BayesB assumes that a known proportion of SNP markers have a null effect (i.e., a point of mass at zero), and a subset of markers with a non-null effect that follow univariate t-distributions^3,12, as follows:

$${\text{p}}\left({{\text{u}}}_{{\text{w}}}|{\text{df}},\uppi ,{{\text{df}}}_{{\text{u}}},{S}_{B}^{2}\right)=\left\{\begin{array}{cc}0& \mathrm{with probability \pi }\\ {\text{t}}\left({{\text{u}}}_{{\text{w}}}|{{\text{df}}}_{{\text{u}}},{S}_{B}^{2}\right)& \mathrm{with probability }\left(1-\uppi \right)\end{array}\right.$$

where $\uppi$ is the proportion of SNP markers with null effect, and $1-\uppi$ is the probability of SNP markers with non-null effect contributing to the variability of the FE-related trait³. Thus, the prior distribution assigned to SNP with non-null effects is a scaled inverse chi-square distribution.

BayesC method³⁴ assumes a spike–slab prior for marker effects, which refers to a mixture distribution comprising a fixed amount with probability $\uppi$ of SNP markers have a null effect, whereas a probability of 1 − π of markers have effects sampled from a normal distribution. The prior distribution is as follows:

$${\text{p}}\left({{\text{u}}}_{{\text{w}}},{\upsigma }_{{\text{w}}}^{2},\uppi \right)=\left\{\prod_{{\text{j}}=1}^{{\text{w}}}\left[\uppi \left({{\text{u}}}_{{\text{w}}}=0\right)+\left(1-\uppi \right){\text{N}}(0,{\upsigma }_{{\text{w}}}^{2})\right]*{\upchi }^{-2}\left({\upsigma }_{{\text{w}}}^{2}|{{{\text{df}}}_{{\text{u}}},\mathrm{ S}}_{{\text{B}}}^{2}\right)*\upbeta (\uppi |{{\text{p}}}_{0},{\uppi }_{0}\right\},$$

Where ${\upsigma }_{{\text{w}}}^{2}$ is the common variance for marker effect, ${{\text{df}}}_{{\text{u}}}$ and ${{\text{S}}}_{{\text{B}}}^{2}$ are the degrees of freedom and scale parameter, respectively, ${{\text{p}}}_{0}$ and ${\uppi }_{0}$[0,1] are the prior shape parameters of the beta distribution.

Machine learning techniques

Two machine learning (ML) algorithms were applied for genomic prediction: Multi-layer Neural Network (MLNN) and support vector regression (SVR). The ML approaches were used to alleviate the standard assumption adopted in the linear methods, which restrict to additive genetic effects of markers without considering more complex gene action modes. Thus, ML methods are expected to improve predictive accuracy for different target traits.
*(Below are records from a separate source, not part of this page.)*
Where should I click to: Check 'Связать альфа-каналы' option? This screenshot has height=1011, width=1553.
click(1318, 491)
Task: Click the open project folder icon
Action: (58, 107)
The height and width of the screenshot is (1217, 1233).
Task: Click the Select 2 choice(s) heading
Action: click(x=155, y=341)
To identify the best combination of hyperparameters (i.e., parameters that must be tuned to control the learning process to obtain a model with optimal performance) in the supervised ML algorithms (MLNN and SVR), we performed a random grid search by splitting the reference population from the forward scheme into five-folds³⁵.

Multi-layer neural network (MLNN)

In MLNN, handling a large genomic dataset, such as 305,128 SNPs, is difficult due to the large number of parameters that need to be estimated, leading to a significant increase in computational demand³⁶. Therefore, an SNP pre-selection strategy based on GWAS results in the training population using an MTGBLUP method (Fig. 1A) was used to reduce the number of markers to be considered as input on the MLNN. In addition, this strategy can remove noise information in the genomic data set. In this study, the traits displayed major regions explaining a large percentage of genetic variance, which makes using pre-selected markers useful³⁷.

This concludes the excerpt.